┌──

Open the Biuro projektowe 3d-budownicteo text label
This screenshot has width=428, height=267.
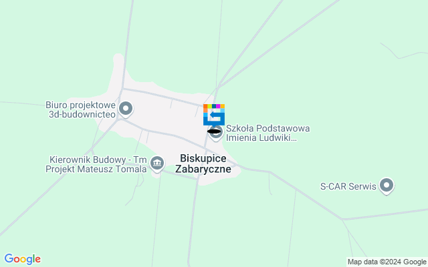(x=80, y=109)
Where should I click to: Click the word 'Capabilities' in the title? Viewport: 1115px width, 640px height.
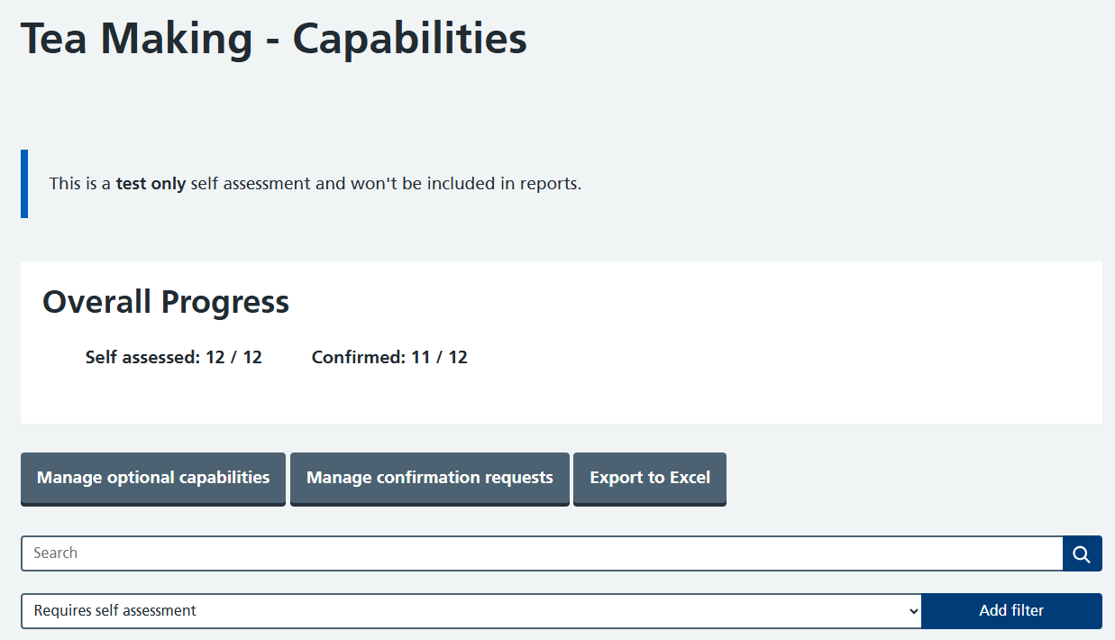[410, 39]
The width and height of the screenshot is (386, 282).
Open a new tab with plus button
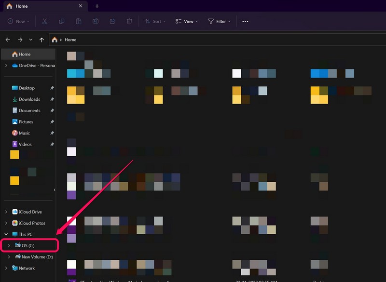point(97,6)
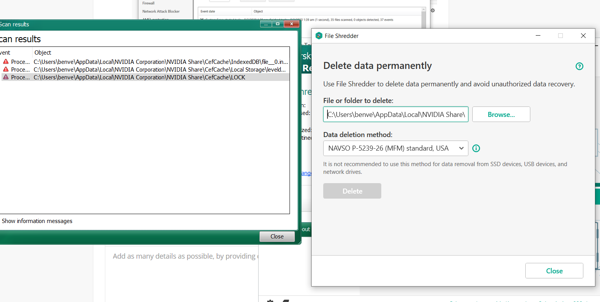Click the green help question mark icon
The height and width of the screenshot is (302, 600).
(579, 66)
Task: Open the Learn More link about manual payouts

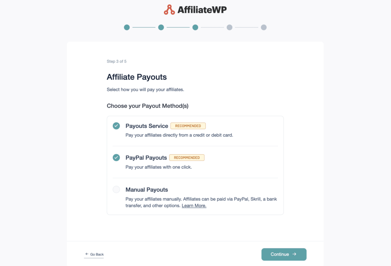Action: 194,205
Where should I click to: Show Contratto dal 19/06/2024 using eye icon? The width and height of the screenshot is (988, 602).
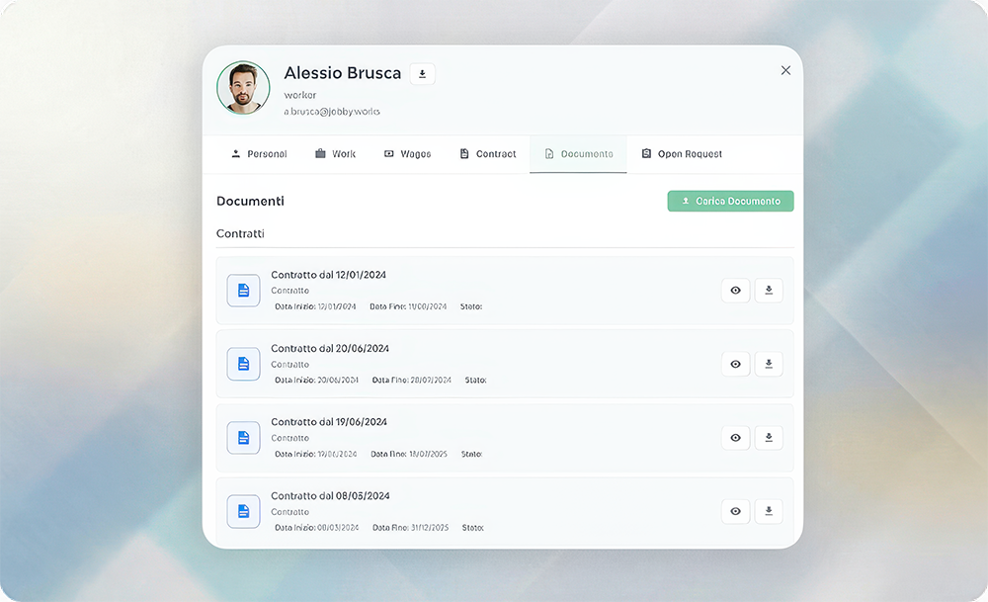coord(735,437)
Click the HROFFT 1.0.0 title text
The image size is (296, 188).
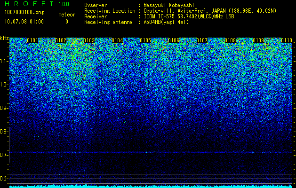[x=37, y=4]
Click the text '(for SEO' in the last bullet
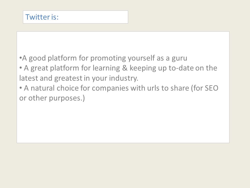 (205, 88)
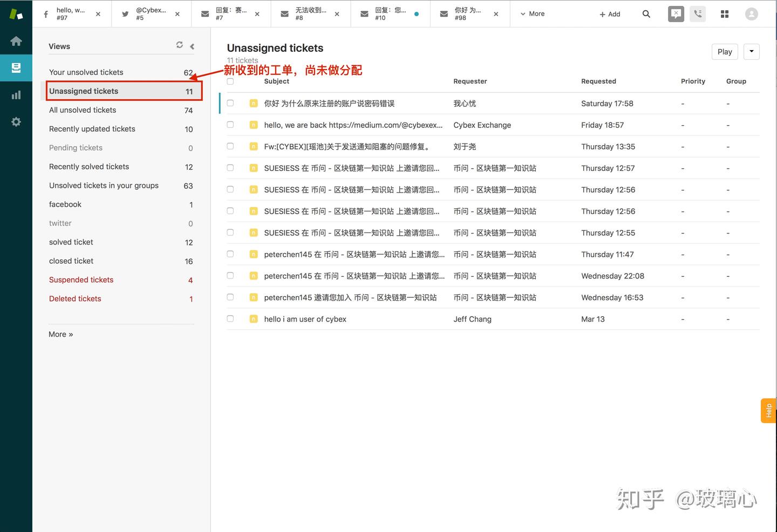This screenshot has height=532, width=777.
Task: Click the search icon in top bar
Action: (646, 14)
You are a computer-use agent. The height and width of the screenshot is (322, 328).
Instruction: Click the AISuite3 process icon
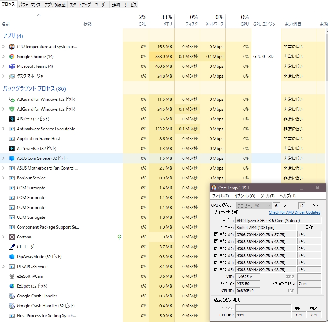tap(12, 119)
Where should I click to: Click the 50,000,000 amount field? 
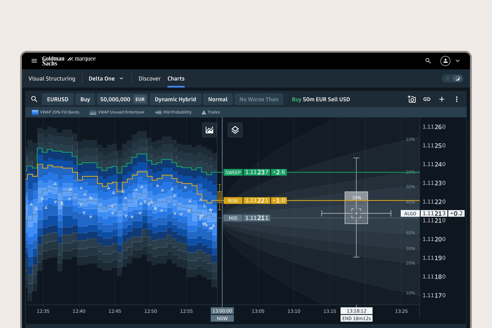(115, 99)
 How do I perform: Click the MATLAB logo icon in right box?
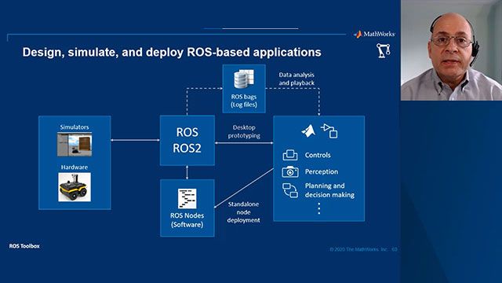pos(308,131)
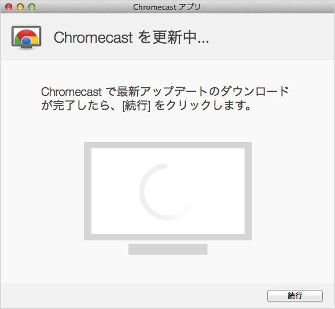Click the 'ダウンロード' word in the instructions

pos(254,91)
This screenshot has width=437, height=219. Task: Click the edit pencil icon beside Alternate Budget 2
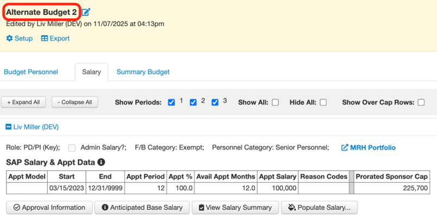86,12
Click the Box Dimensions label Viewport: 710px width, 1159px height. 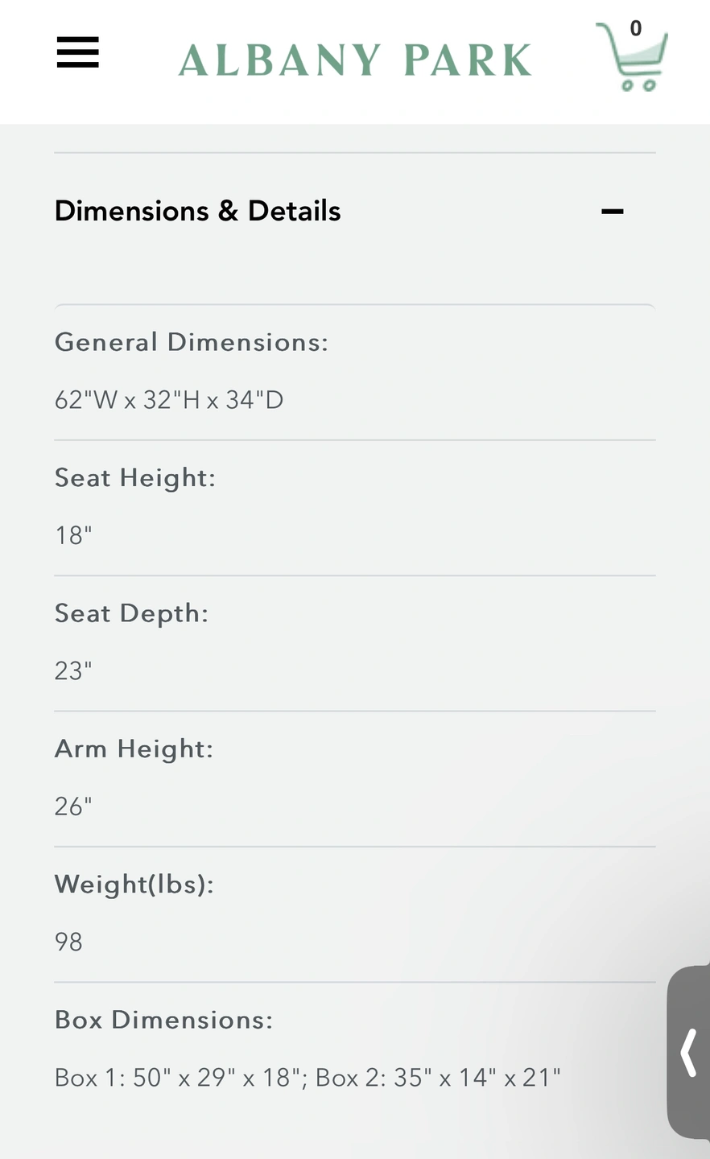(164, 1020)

└──
┌──

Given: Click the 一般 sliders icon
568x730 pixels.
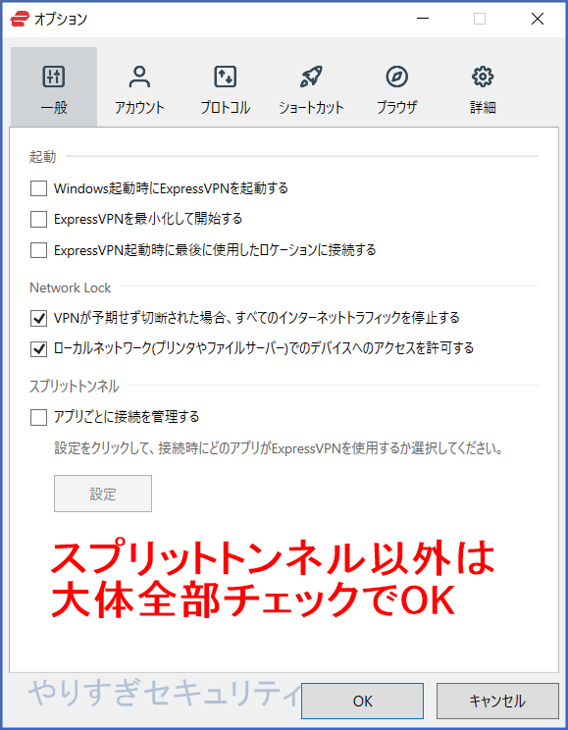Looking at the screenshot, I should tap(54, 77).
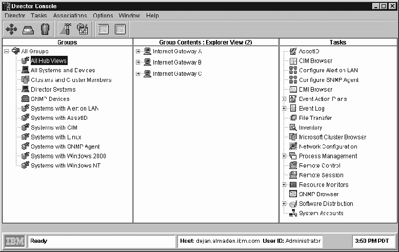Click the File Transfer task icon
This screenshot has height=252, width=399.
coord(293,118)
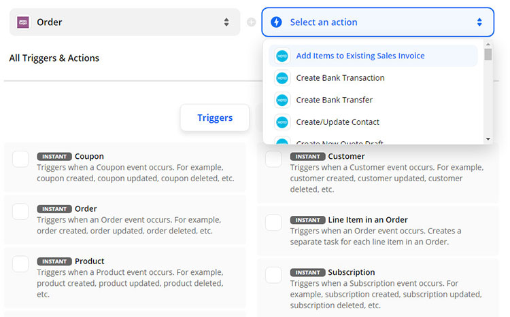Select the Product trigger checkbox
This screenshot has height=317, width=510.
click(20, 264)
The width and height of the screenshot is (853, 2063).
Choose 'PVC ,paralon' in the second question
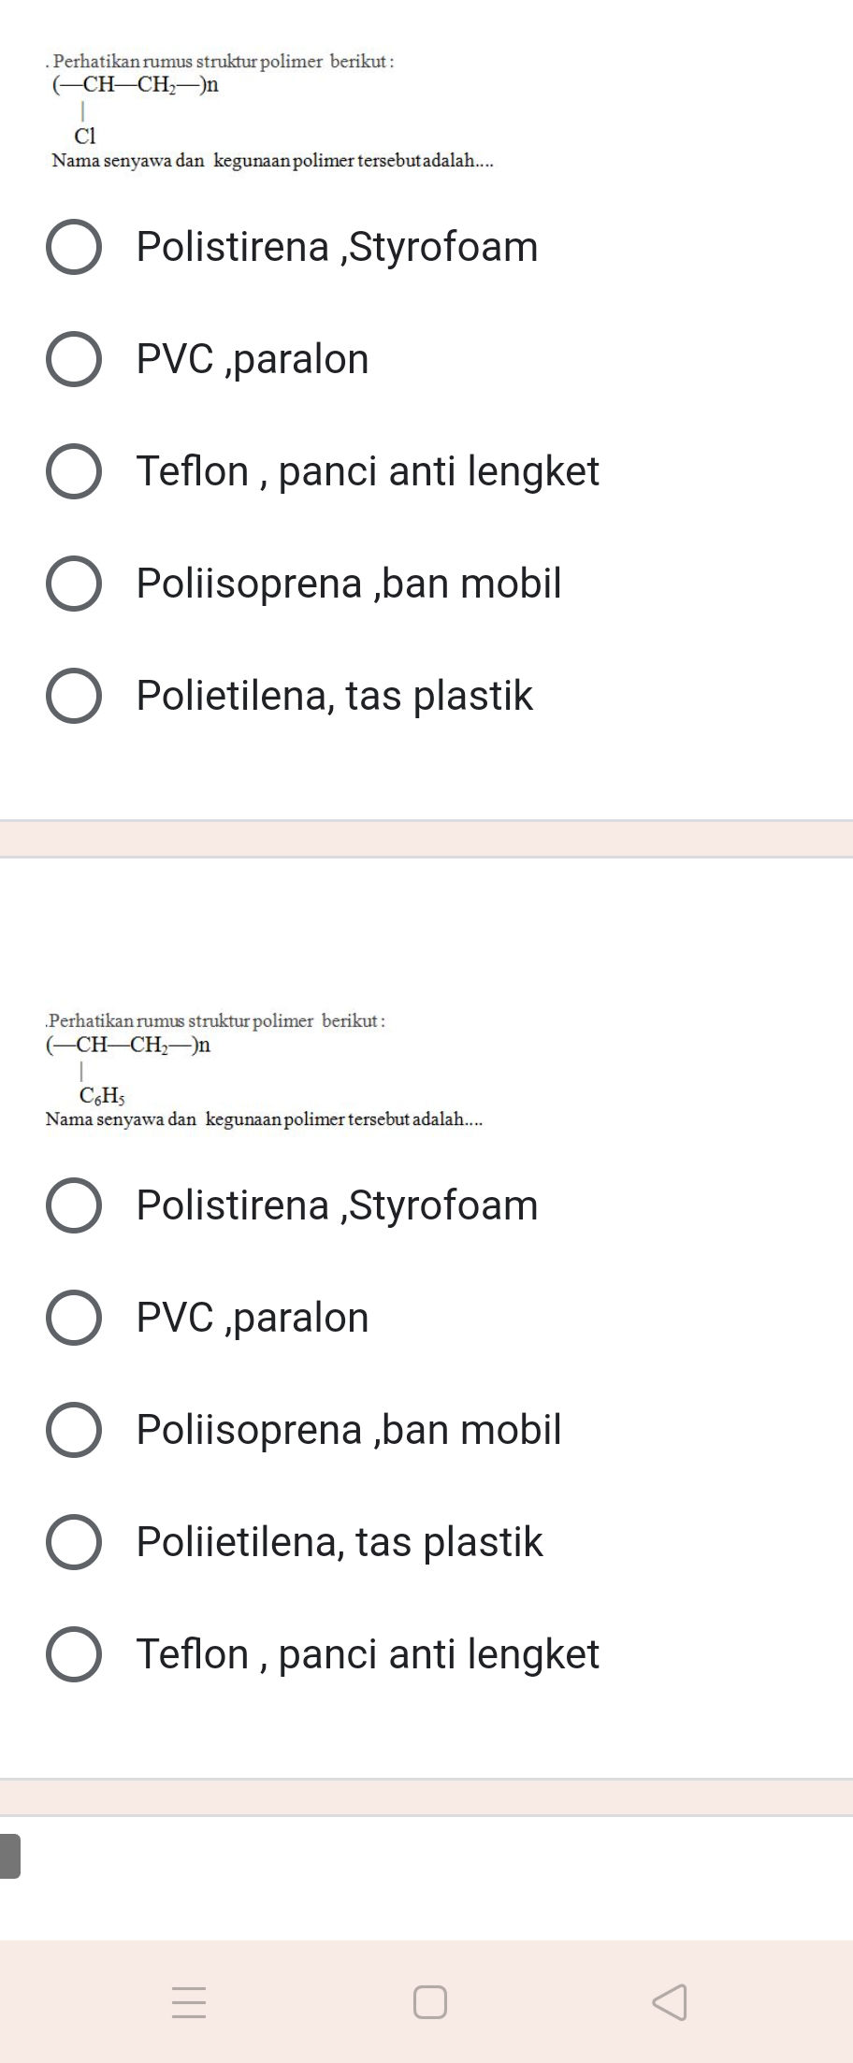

└──

== WHAT YOU ARE ASKED TO DO ==
Within the listing above, the lines starting at the one containing "Open the Biuro" and ending at the one containing "The width and height of the screenshot is (386, 282)." are to be returned exactly. Omit the pictures.

== WRITTEN ANSWER ==
Open the Biuro projektowe 3d-budownicteo text label
This screenshot has width=428, height=267.
(x=80, y=109)
Where should I click to: Click the word 'Capabilities' in the title? Viewport: 1115px width, 640px height.
[410, 39]
The width and height of the screenshot is (386, 282).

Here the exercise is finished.